Rather than considering the HiMiR range a ‘new product’, Polytech is stressing that it has built equipment based on the same philosophy since 1986, mostly for emerging countries; and that today’s technically updated version still reflects the modularity and competitiveness concepts the flexible packaging industry wants. “The most important advantage offered by the new lines is represented by the extreme rationalization of the engineering,” concludes Mario Benzi.

“HiMiR is a product directed to an educated and skilled customer, who can immediately appreciate and understand whether our proposal matches his expectations. This will reduce the timing necessary for the project, as the basic engineering is fully developed, leaving the customer the possibility to concentrate on his product, rather than understanding how to do it.”


Svecom PE, located in Montecchio Maggiore, has specialized for over 30 years as a supplier of devices used for mechanical and pneumatic expansion of shafts, chucks, bearing housings, and systems for extraction, injection, manipulation and conveyance of shafts and reels. The company, which has a worldwide network of agents, claims its products are used with every kind of material that can be wound or unwound on reels. Latest offering is a new type of friction shaft coated with different materials according to customer requests.

“Approximately 70-75 per cent of the business is with original equipment manufacturers,” explains Flavio Marin. “In Italy, we have more than 90 per cent of the market, and we supply all the main machine builders in Europe and the USA.”

He also revealed a new venture in which Svecom has co-operated with Italian engineering company Hokum to build an extrusion machine to produce three-layer, high oxygen barrier shrink film and bags for food packaging applications. The first production model is due to be ready shortly. It will be capable of extruding the bi-oriented EVA/PVdC/EVA film at 100kg/hour and in thicknesses ranging from 40-80 micron.

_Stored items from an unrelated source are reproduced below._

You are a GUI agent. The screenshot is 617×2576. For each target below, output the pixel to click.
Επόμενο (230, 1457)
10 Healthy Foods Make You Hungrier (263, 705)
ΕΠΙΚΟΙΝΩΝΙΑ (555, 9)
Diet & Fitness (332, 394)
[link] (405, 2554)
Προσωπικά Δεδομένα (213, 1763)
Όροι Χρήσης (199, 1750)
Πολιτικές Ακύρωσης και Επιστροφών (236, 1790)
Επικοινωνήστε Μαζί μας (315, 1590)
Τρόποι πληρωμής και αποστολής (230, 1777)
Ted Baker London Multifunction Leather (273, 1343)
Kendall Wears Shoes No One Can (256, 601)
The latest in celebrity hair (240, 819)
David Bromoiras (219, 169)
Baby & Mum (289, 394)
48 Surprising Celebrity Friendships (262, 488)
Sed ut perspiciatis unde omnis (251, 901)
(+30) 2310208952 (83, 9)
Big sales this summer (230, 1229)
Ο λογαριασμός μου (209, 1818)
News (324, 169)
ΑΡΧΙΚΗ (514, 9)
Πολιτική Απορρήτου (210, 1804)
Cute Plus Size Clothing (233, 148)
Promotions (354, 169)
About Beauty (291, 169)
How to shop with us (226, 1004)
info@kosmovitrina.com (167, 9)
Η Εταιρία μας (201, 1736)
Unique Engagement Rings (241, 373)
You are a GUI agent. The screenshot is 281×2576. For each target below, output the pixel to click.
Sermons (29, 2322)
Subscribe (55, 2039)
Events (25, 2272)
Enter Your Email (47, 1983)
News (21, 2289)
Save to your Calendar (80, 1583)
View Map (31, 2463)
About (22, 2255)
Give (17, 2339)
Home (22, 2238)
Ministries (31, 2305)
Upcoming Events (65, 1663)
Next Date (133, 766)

Schiavi has restructured its internal organization and worldwide presence in line with that of the parent Bobst Group. Its flexible packaging business now comprises three product lines: Gravure, Flexo and Converting (which includes coaters and laminators). Machines from each line are on permanent display (and available for trials) in the company’s Training and Testing Centre, in Piacenza. In the UK and Ireland, Schiavi is now represented by Bobst’s Redditch based operation.


Gravure press and coating machinery specialist Grafomac reported “positive” results from its participation in IPEX 2002. “The quality of visitors was really good,” says Laura Rolla. “We had many requests in the field of quality packaging print and special machinery, especially for short run work.”

Cargraf Carraro

At IPEX, Cargraf Carraro and its representative Carint introduced the SLP flexo press. Both sleeves and conventional plate cylinders can be employed on this new machine, which features computer control and full use of stepper motors. It comes in eight and 10 colour versions, with print widths of 1,000-1,200mm and a top speed of 300m/min.